** PASSAGE SHOWN follows **
The 10 Best Board Games of 2019
All images courtesy of each game's publisher.
This was an exceptionally good year for new tabletop games, and I say that knowing, with regret, that there are so many more games I haven’t even gotten to try. I’m sorry Maracaibo, and my apologies to Barrage. Please give my regrets to the Adventure Games series, and tell Parks I’ll play them some time soon. In the meantime, however, here are my top 10 new games of 2019, with a few honorable mentions at the top as well.
Honorable mentions: Point Salad, Realm of Sand, Corinth, Villainous: Evil Comes Prepared.
** End of PASSAGE SHOWN **
— ASSIGNMENT —
Please copy the best board games of 2019 text from "The 10 Best" up to and including "Evil Comes Prepared.", switching "tabletop" to "board".
** COLLECTED DATA follows **
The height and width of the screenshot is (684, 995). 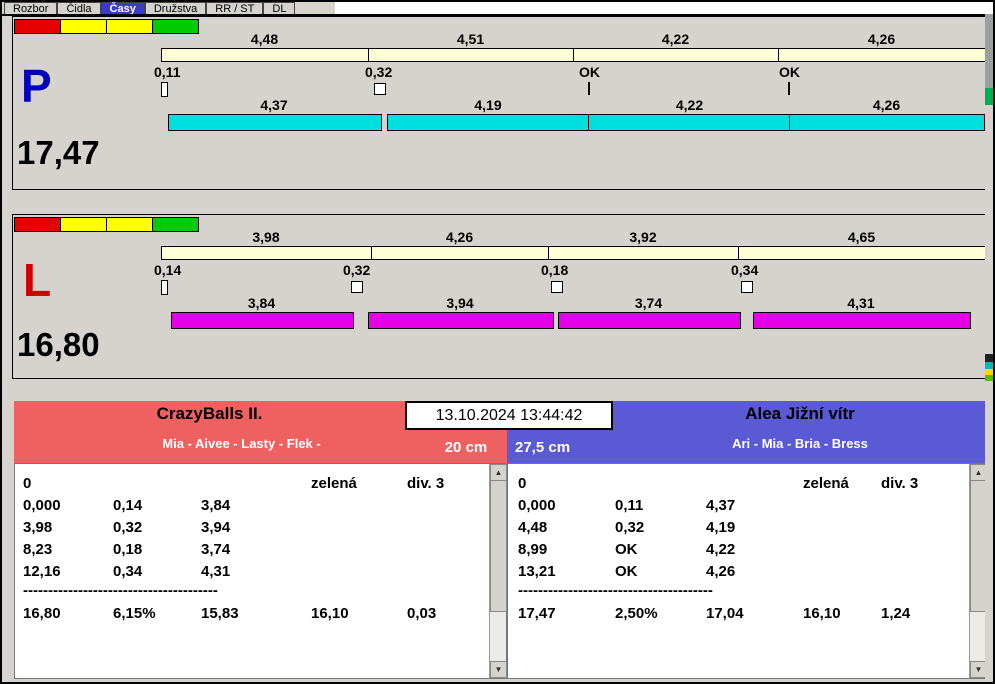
** End of COLLECTED DATA **
— TASK SOLUTION —
The 10 Best Board Games of 2019
All images courtesy of each game's publisher.
This was an exceptionally good year for new board games, and I say that knowing, with regret, that there are so many more games I haven’t even gotten to try. I’m sorry Maracaibo, and my apologies to Barrage. Please give my regrets to the Adventure Games series, and tell Parks I’ll play them some time soon. In the meantime, however, here are my top 10 new games of 2019, with a few honorable mentions at the top as well.
Honorable mentions: Point Salad, Realm of Sand, Corinth, Villainous: Evil Comes Prepared.